Page –

####

Now 100% of my listeners are going to put their hand up because unless you are born in the last couple of years and suddenly you’re listening to this, you are at least old enough to be present and aware of what was going on over the last two, three, four years in the world, right? Since 2020 onwards. All that did as an experience was highlight how little certainty we have every single day, because everything changed almost overnight.

The world shifted almost overnight. And for all of the commentary, that was like, Oh, there’s so much uncertainty. The reality is we would we’d always be we’d always we had always lived with uncertainty, but we just didn’t pay attention to it. We believed we had this illusion that things carry on the way they used to, that that tomorrow was going to be kind of like today and nothing too dramatic was going to change.

But those days are past. The world is changing. The economies are changing. The nature of our interconnected global population, the nature of our environment and the climate on this planet. Everything is changing at a much faster pace. Certainty is an illusion. We need to accept this. We don’t have to like it, but we do need to accept it.

We need to accept this so that we can move forward powerfully in our life. Now, I want you to be able to handle change because it is always going to happen. It’s unavoidable. It’s a natural part of existing. But before I get into the steps on that, I want to also talk about what causes us to resist change, what causes us to crave certainty.

One of the things is when we don’t have any tools to powerfully navigate change. So that’s the one I’m aiming to address with this podcast episode. A fear of change is very common. Now, why do we fear things changing? Well, because we don’t know what the other alternatives are. We don’t know what the future might hold. If things change.

We worry that things might get worse. We worry that we might lose something or someone. We worry that we won’t have the resources or the, I don’t know, the control or the power or the whatever. We just worry that we will be lesser after the change. And so that induces a kind of fear, right? That that afraid unless we can also resist change because change has meant bad things in the past.

Change may have caused relationship breakdowns or business failures or injury, physical or emotional trauma, right? Change may have led to some of those things, and it’s normal to associate a certain resistance to change because that’s what it represents in your own mind about the that’s the link. All of these things are more or less based in a fear response.

I’m afraid of change because the the reason might vary, but ultimately, at the root, a resistance to change is usually a fear of change. We’re afraid of the unknown. We’re afraid of things being different. Now where does that come from? Well, it comes from our old friend, the ego. Now, for those of you who haven’t come across this term in the way I use it before, what I mean when I talk about ego is I believe we have an ego and we have like a higher self or a more divine inner wisdom, right?

####

Supplied data –
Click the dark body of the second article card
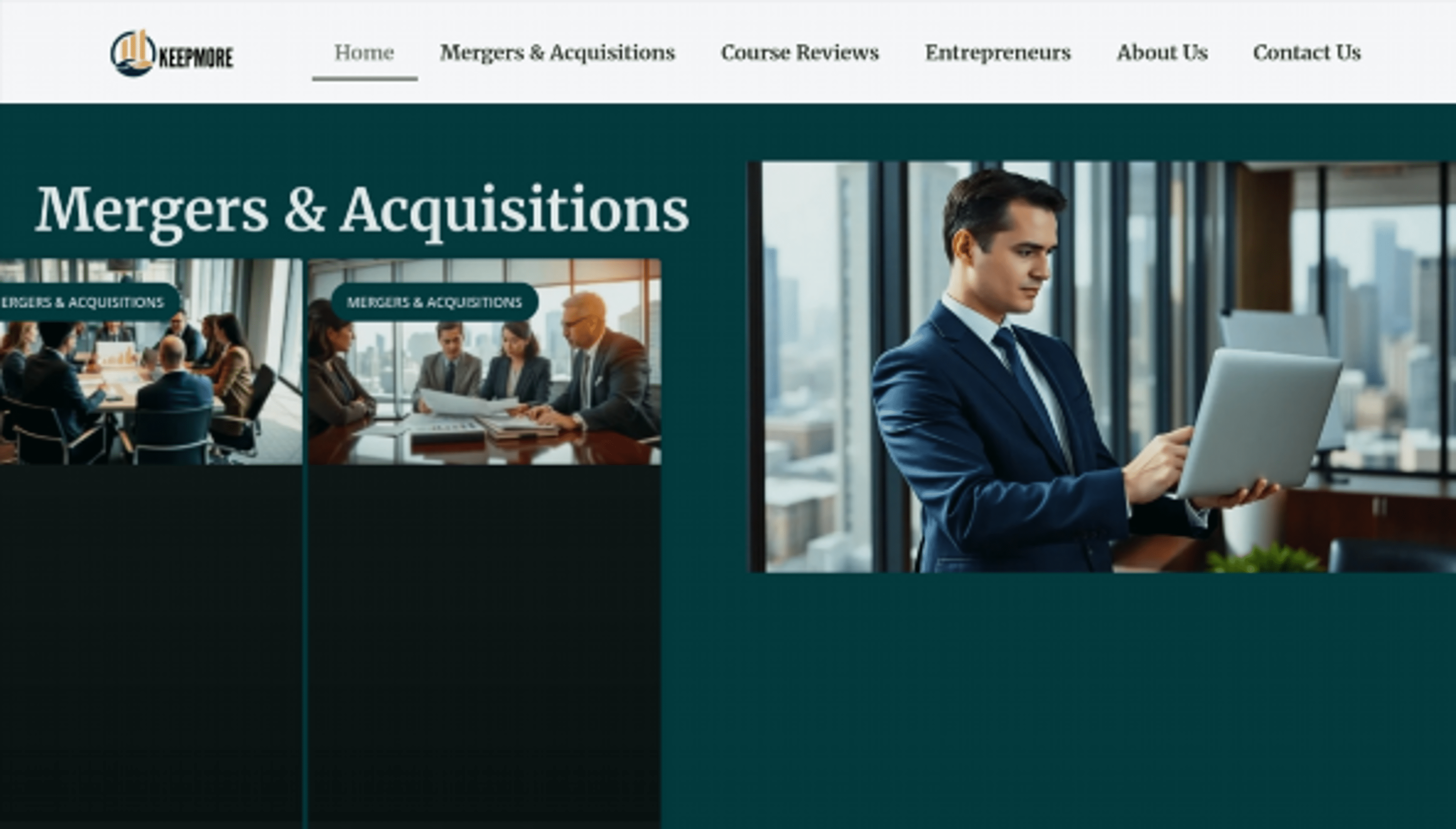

####

Directions –
a: Reproduce word for word the stretch of the podcast transcript from "We need to accept this so" through "If things change.".
b: According to the podcast transcript, where does our fear of change come from?
This data was taken from a different source.

Task solutions –
a:
We need to accept this so that we can move forward powerfully in our life. Now, I want you to be able to handle change because it is always going to happen. It’s unavoidable. It’s a natural part of existing. But before I get into the steps on that, I want to also talk about what causes us to resist change, what causes us to crave certainty.

One of the things is when we don’t have any tools to powerfully navigate change. So that’s the one I’m aiming to address with this podcast episode. A fear of change is very common. Now, why do we fear things changing? Well, because we don’t know what the other alternatives are. We don’t know what the future might hold. If things change.

b: It comes from the ego.